Washington National Cathedral, one of the largest Episcopal churches in the United States, will honor Matthew Shepard, the gay rights icon who was murdered in 1998, with the dedication of a newly commissioned devotional portrait in his honor.
The portrait, by artist Kelly Latimore and commissioned by LGBTQ members of the Cathedral staff, was composed in collaboration with the Shepard family. Shepard’s ashes have been interred at the Cathedral since 2018, and a plaque marking his final resting place, in the Cathedral’s St. Joseph’s Chapel, was dedicated in December 2019.
Shepard, who was 21 when he died, was a gay student at the University of Wyoming. After a night out, he was brutally attacked, beaten, and tied to a fence in a field outside of Laramie, Wyoming, and left to die. Five days later, he succumbed to his injuries.
More than a decade after his death, in 2009, a hate crimes bill named after him and James Byrd, Jr., a Black man who was also killed in a bias-motivated attack, was signed into law by President Barack Obama. The law expanded the definition of protected classes to include a person’s sexual orientation, gender identity, or disability.
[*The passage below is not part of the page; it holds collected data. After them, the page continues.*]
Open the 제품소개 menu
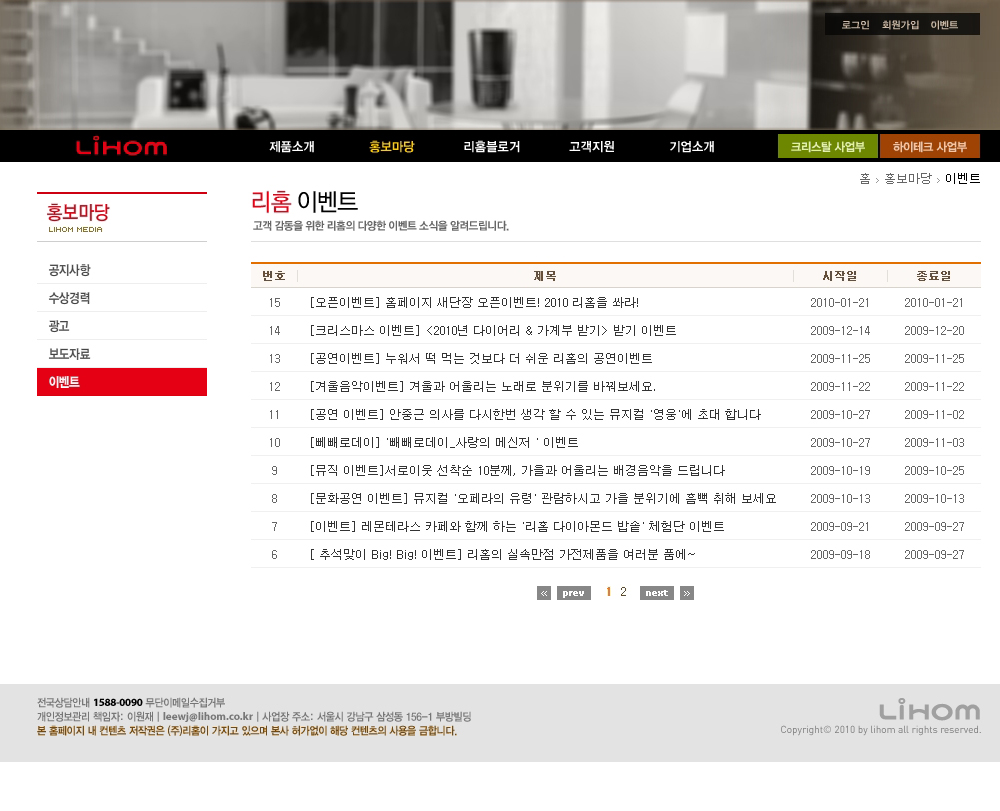Viewport: 1000px width, 811px height. click(292, 147)
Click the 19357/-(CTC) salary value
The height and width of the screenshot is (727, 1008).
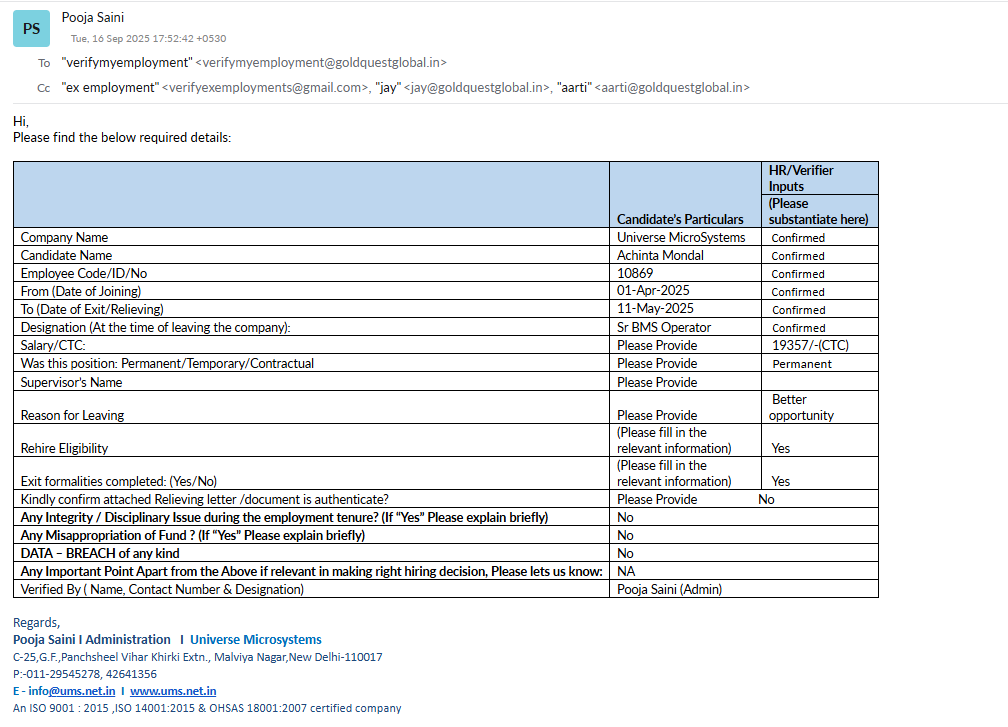(809, 345)
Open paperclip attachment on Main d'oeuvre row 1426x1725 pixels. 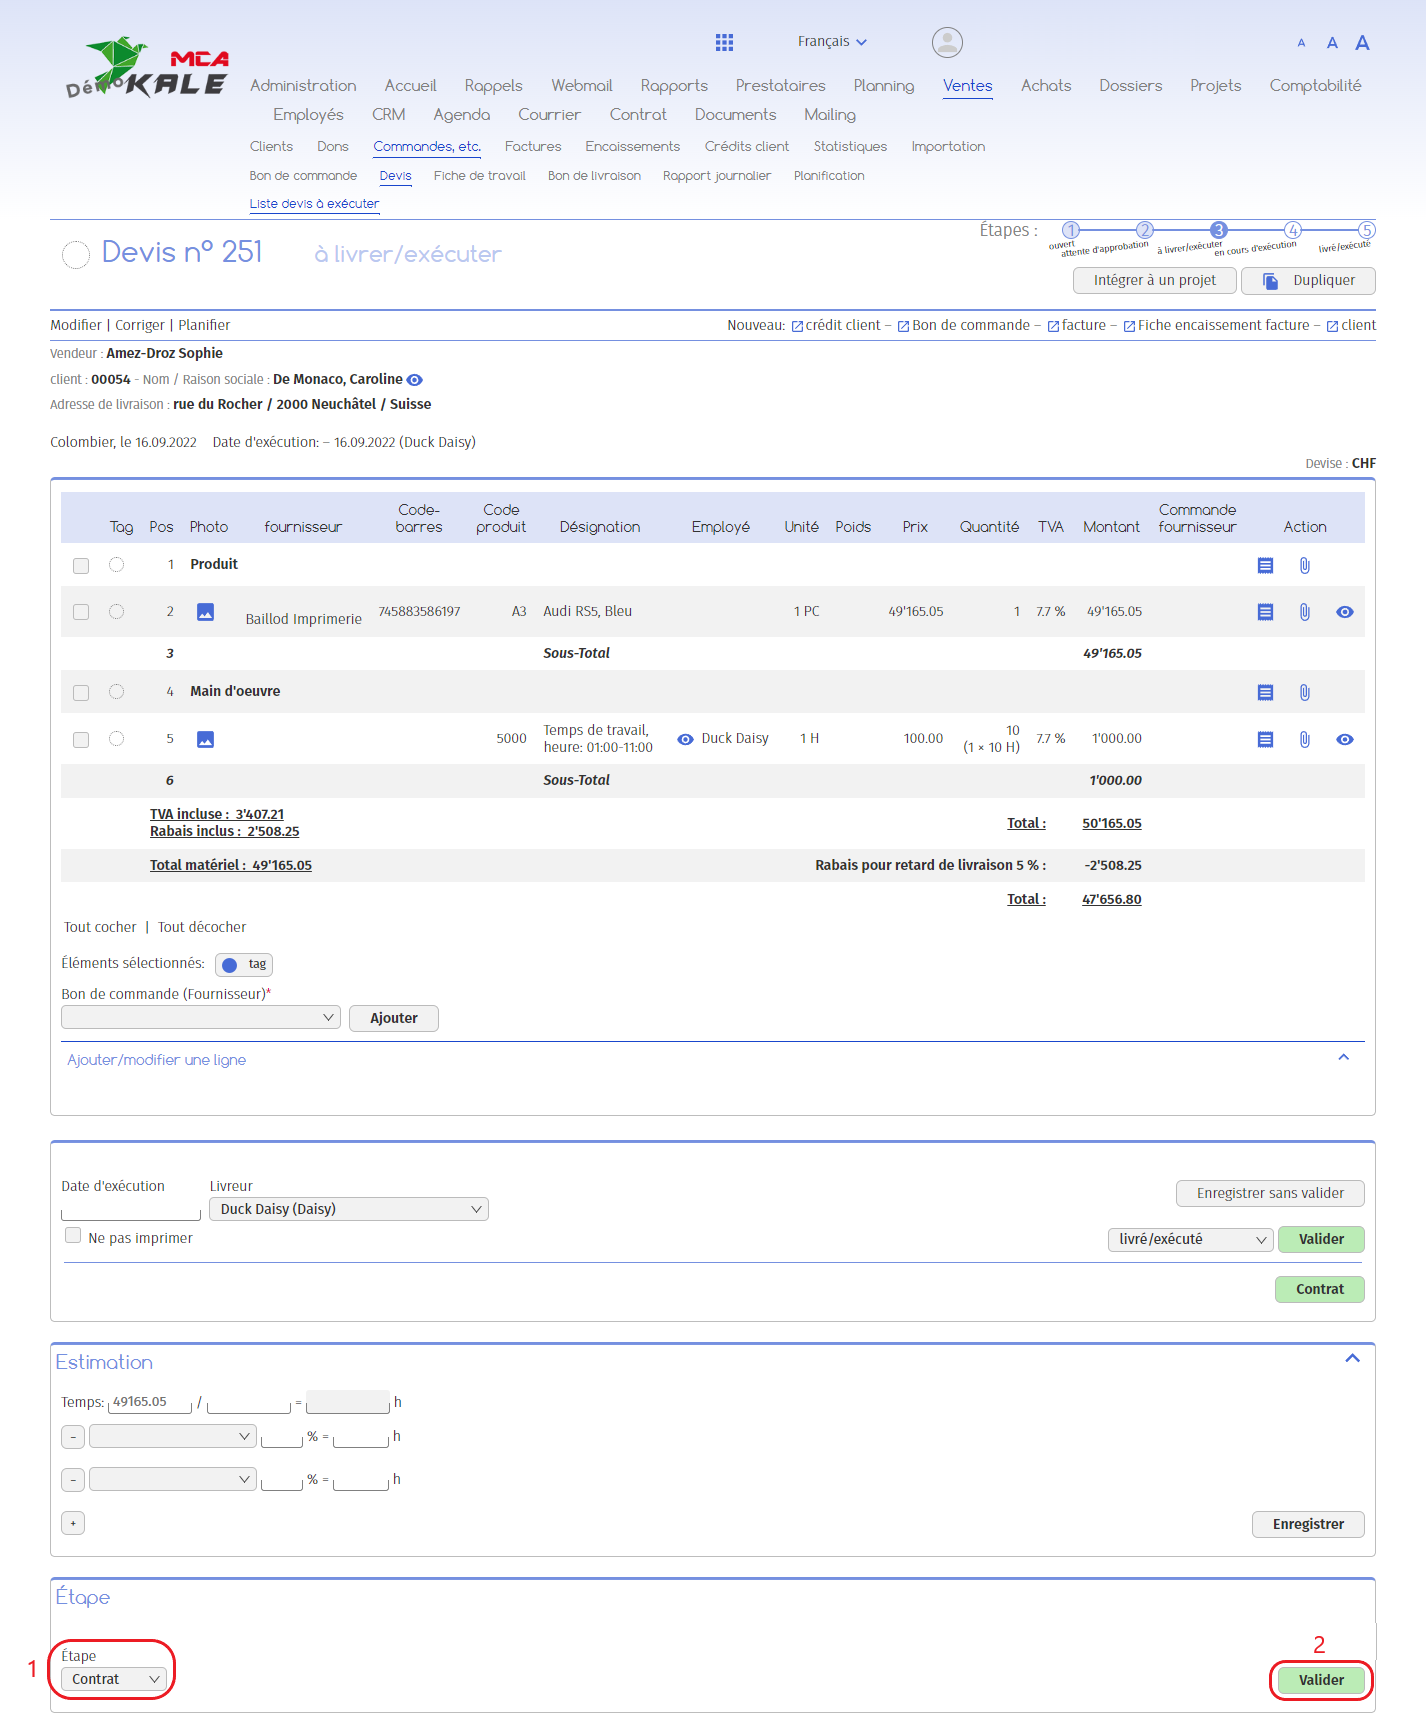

The portrait of Shepard will be dedicated following a day-long series of events, co-hosted by Washington National Cathedral and the Matthew Shepard Foundation, on Thursday, Dec. 1, on what would have been Shepard’s 46th birthday.
The day will begin with an online service of morning prayer , streamed live on the Cathedral’s YouTube page, at 7 a.m., led by the Right Rev. V. Gene Robinson, the first openly gay priest to be consecrated a bishop in the Episcopal Church. From 2-5 p.m. that day, the portrait will be on display for any visitors who wish to view it. The day concludes with a dedication service in the Cathedral’s crypt at 7 p.m.
The Cathedral has a long history of promoting the inclusion of LGBTQ people in the church, and has previously honored Shepard with other events. The Cathedral also hosted same-sex weddings beginning in 2010 and welcomed its first transgender preacher in 2014.
The dedication ceremony honoring Shepard comes just after another large-scale LGBTQ tragedy, the mass shooting at the LGBTQ nightclub Club Q in Colorado Springs, Colorado, in which five patrons and employees were killed.
“The horrific murders at Club Q in Colorado Springs are a tragic reminder that our LGBTQ friends and family continue to be targeted for who they love, and Matthew Shepard’s legacy reminds us of the urgency to confront bigotry and embrace people of all backgrounds, gender identities and sexual orientations,” the Very Rev. Randolph Marshall Hollerith, the dean of Washington National Cathedral, said in a statement. “We hope the Cathedral continues to be a sacred space that offers support and strength for all who visit.”